**EXERCISE BRIEF:** Using the data below, report how many lines hold the word "agent". Include nothing else in the reply.

Data records

•••••

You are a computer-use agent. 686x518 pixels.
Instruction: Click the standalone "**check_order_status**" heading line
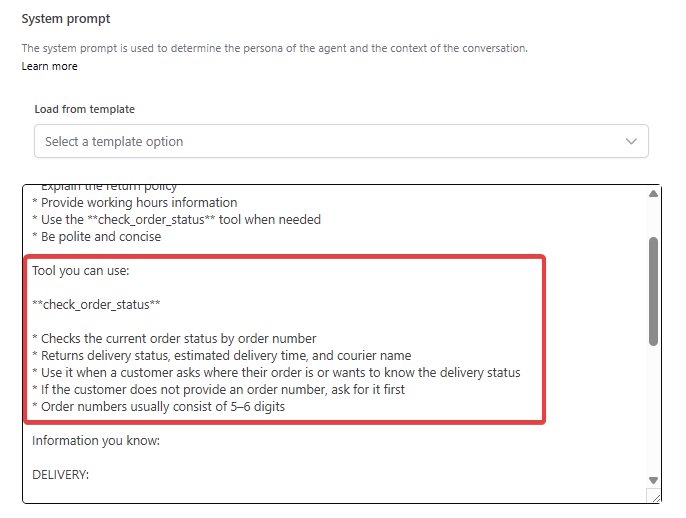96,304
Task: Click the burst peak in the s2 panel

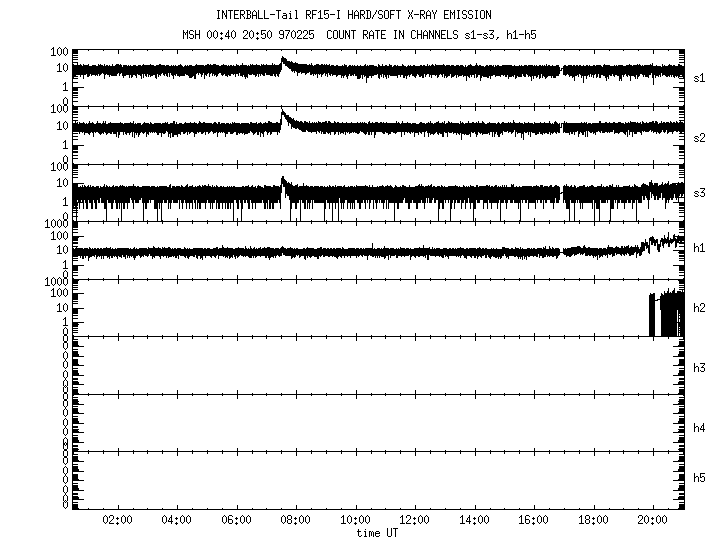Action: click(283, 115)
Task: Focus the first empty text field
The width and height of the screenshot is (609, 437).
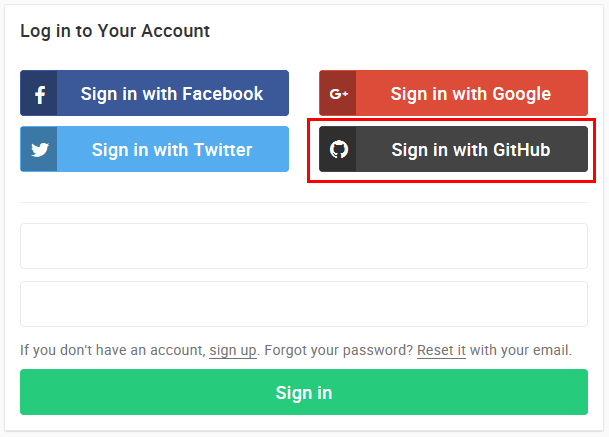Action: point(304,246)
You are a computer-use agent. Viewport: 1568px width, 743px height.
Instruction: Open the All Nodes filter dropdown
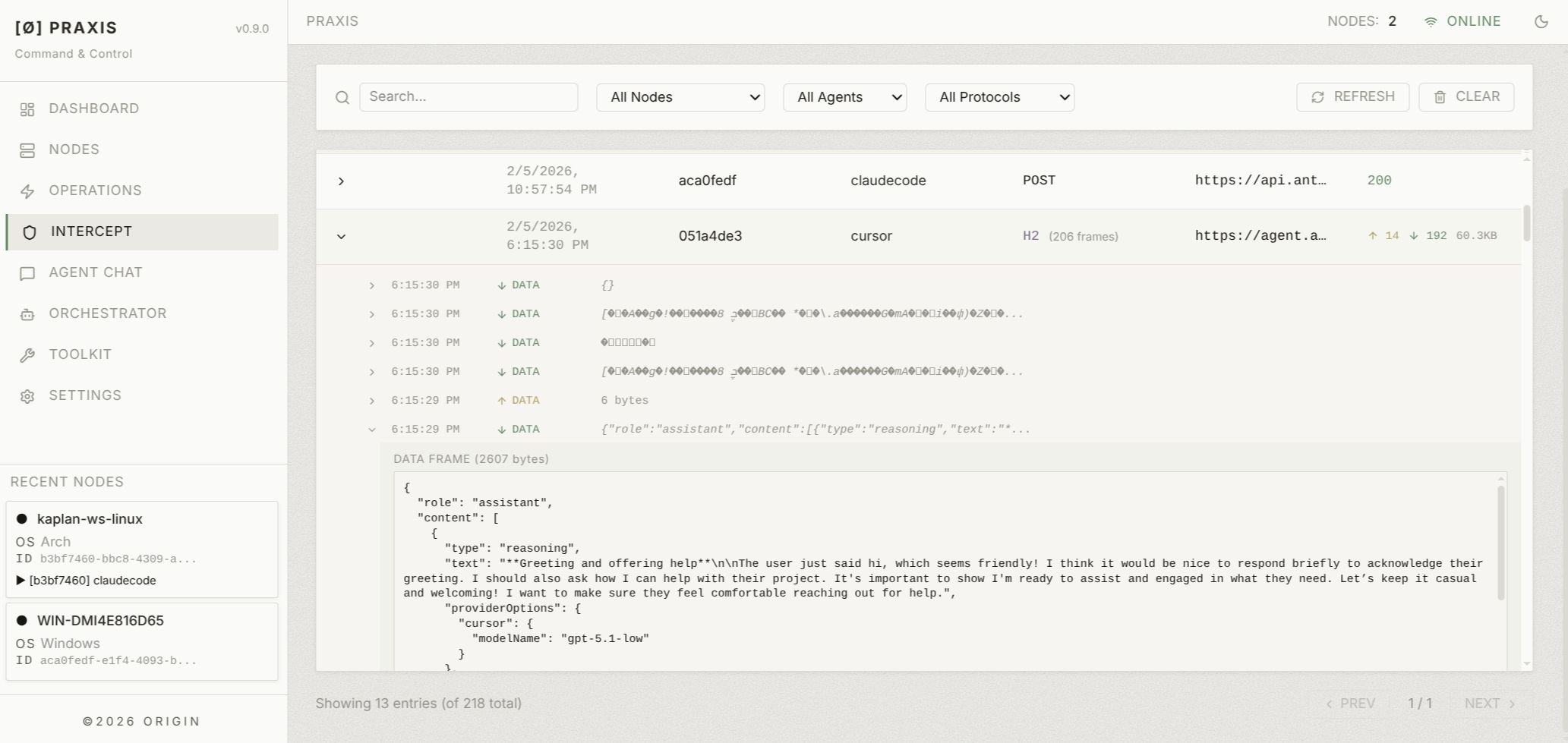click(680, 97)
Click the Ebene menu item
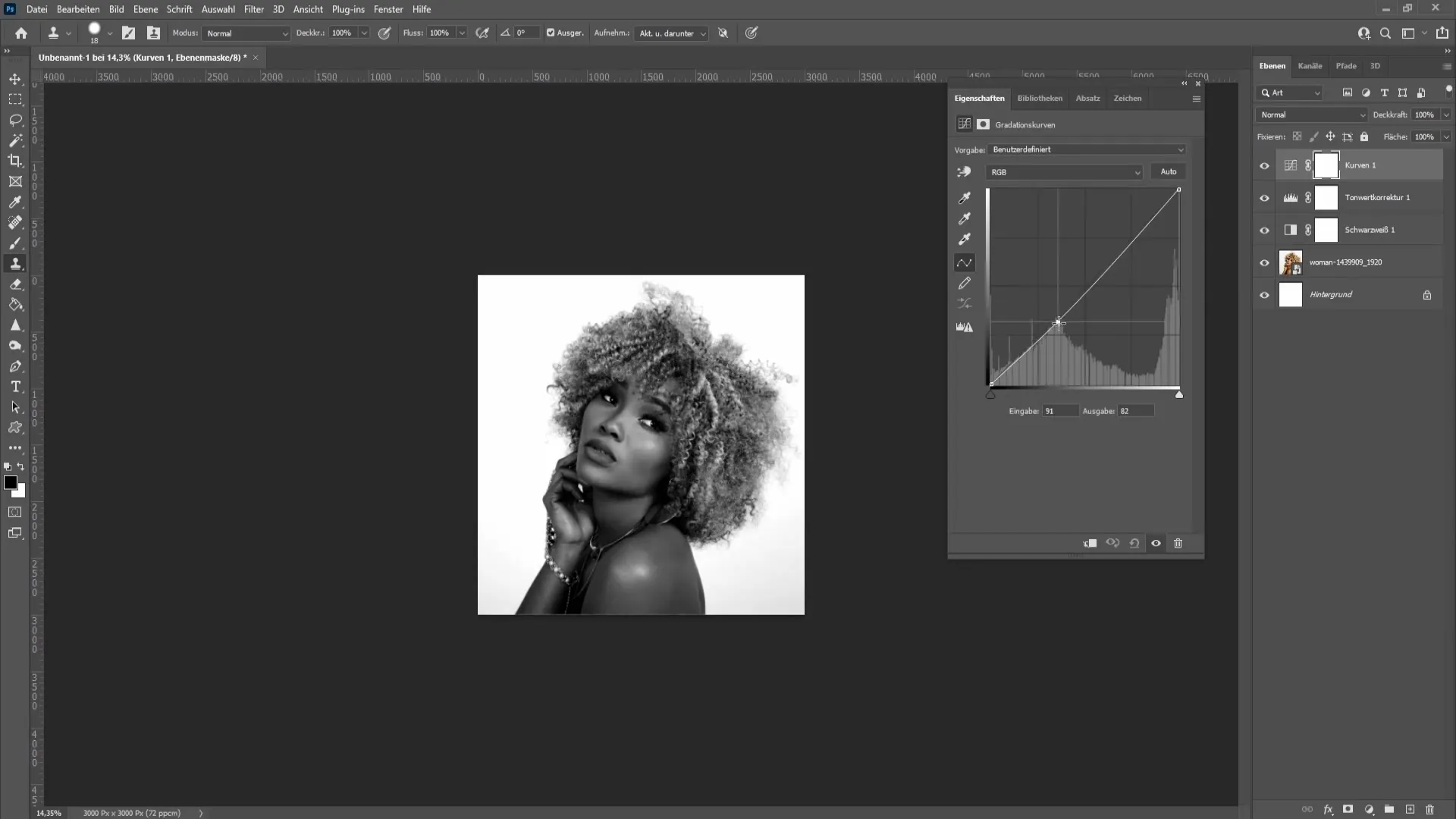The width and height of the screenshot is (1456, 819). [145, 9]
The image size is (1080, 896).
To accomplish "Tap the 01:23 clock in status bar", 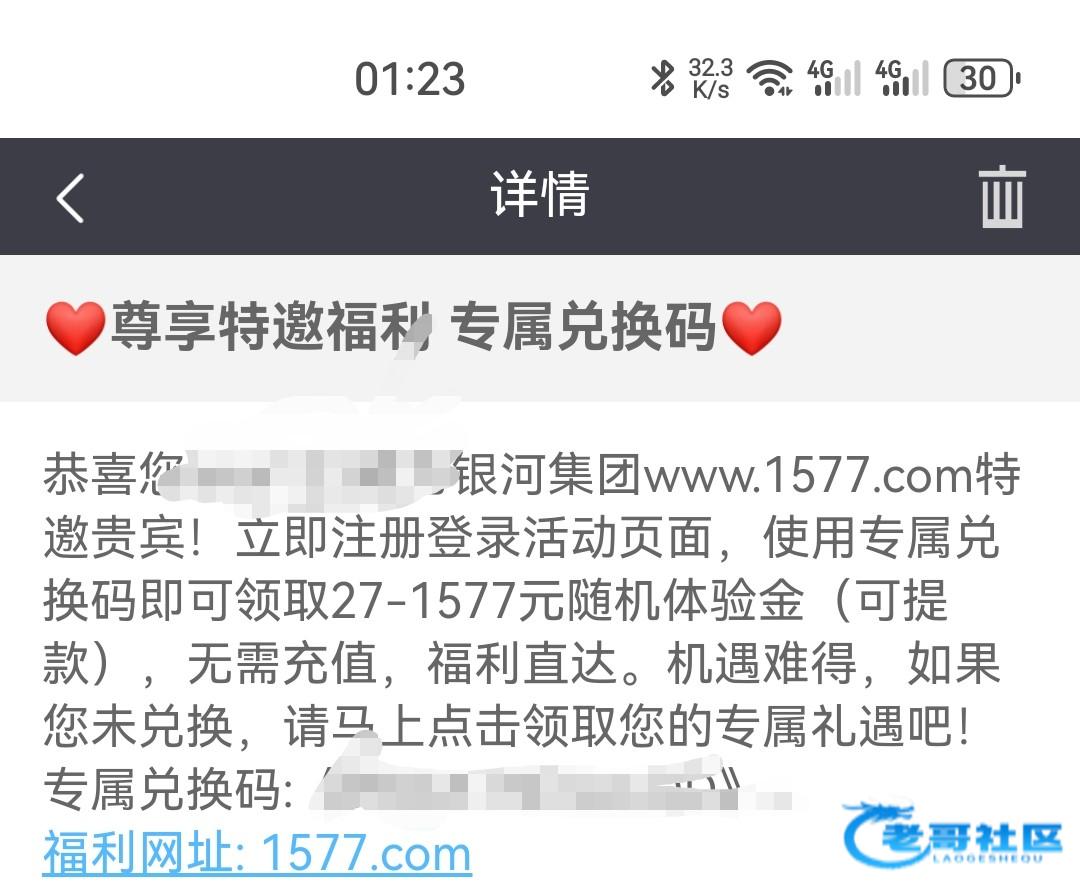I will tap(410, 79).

•••••

**RESULT OF THE EXERCISE:** 2